I have not had time to study the difference in all the labels, conservative, contemporary conservative mainstream, and the stupid liberal. I am not an economist or an Ivy League graduate, but I cannot understand how any of the stereotyped groups would think it was a good idea to allow unregulated gambling that is worth several times more than the gross national product. I see it as stupid. It demonstrates a complete lack of understanding the past; where there is money there is greed and fraud.
Making money by gambling - someone has to lose. Credit default swaps (CDS) have gone from nothing into a $54.6 trillion market in a decade. Some people think the CDS market could be over $100 trillion because no one has a record for the unregulated CDSs.
The so-called brilliant people, such as Greenspan (R), Phil Gramm (R), Larry Summers, the SEC head, and more were very deliberate in their efforts to ensure CDSs would not be regulated by anyone, including states. Greenspan, Summers, and Rubin smeared the CFTC head for wanting to regulate CDSs.
Do a search on Michael Greenberger, a law professor at the University of Maryland and a former director of trading and markets for the Commodities Futures Trading Commission to get a better understanding of the history. He was working at CFTC when the fight over regulating CDSs began. Greenberger is also good at explaining things.
Jon Stewart's Take (a little crude)
Wall Street lost $7 trillion without selling anything -- at least when Detroit loses money, we get cars.
http://tinyurl.com/5kwqhj
Fortune Magazine - good article
"It's sort of like I think you're a bad driver and you're going to crash your car," says Greenberger, formerly of the CFTC. "So I go to an insurance company and get collision insurance on your car because I think it'll crash and I'll collect on it." That's precisely what the biggest winners in the subprime debacle did. Hedge fund star John Paulson of Paulson & Co., for example, made $15 billion in 2007, largely by using CDS to bet that other investors' subprime mortgage bonds would default.

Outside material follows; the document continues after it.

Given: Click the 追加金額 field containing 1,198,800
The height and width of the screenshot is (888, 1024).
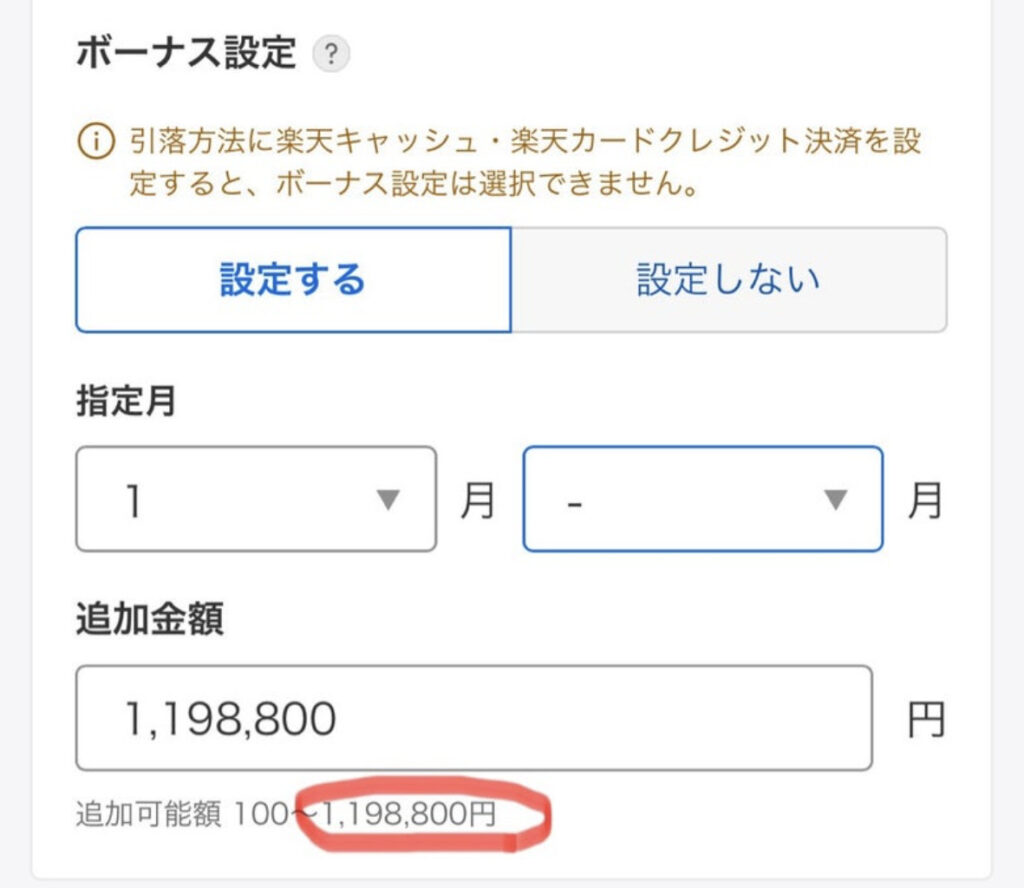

So what started out as a vehicle for hedging ended up giving investors a cheap, easy way to wager on almost any event in the credit markets. In effect, credit default swaps became the world's largest casino. As Christopher Whalen, a managing director of Institutional Risk Analytics, observes, "To be generous, you could call it an unregulated, uncapitalized insurance market. But really, you would call it a gaming contract."
There is at least one key difference between casino gambling and CDS trading: Gambling has strict government regulation. The federal government has long shied away from any oversight of CDS. The CFTC floated the idea of taking an oversight role in the late '90s, only to find itself opposed by Federal Reserve chairman Alan Greenspan and others. … In 2003 Warren Buffett famously called derivatives "financial weapons of mass destruction."
THERE'S ANOTHER BIG difference between trading CDS and casino gambling. When you put $10 on black 22, you're pretty sure the casino will pay off if you win. The CDS market offers no such assurance.
In many cases, you don't even know who has the other side of your bet. Parties to the contract can, and do, transfer their side of the contract to third parties. Investment firms assert that transfers are well documented (a claim that, like most in the world of CDS, is impossible to verify). But even if that's true, you're still left with the fact that a given company's risks are being dispersed in ways that they may not know about and can't control.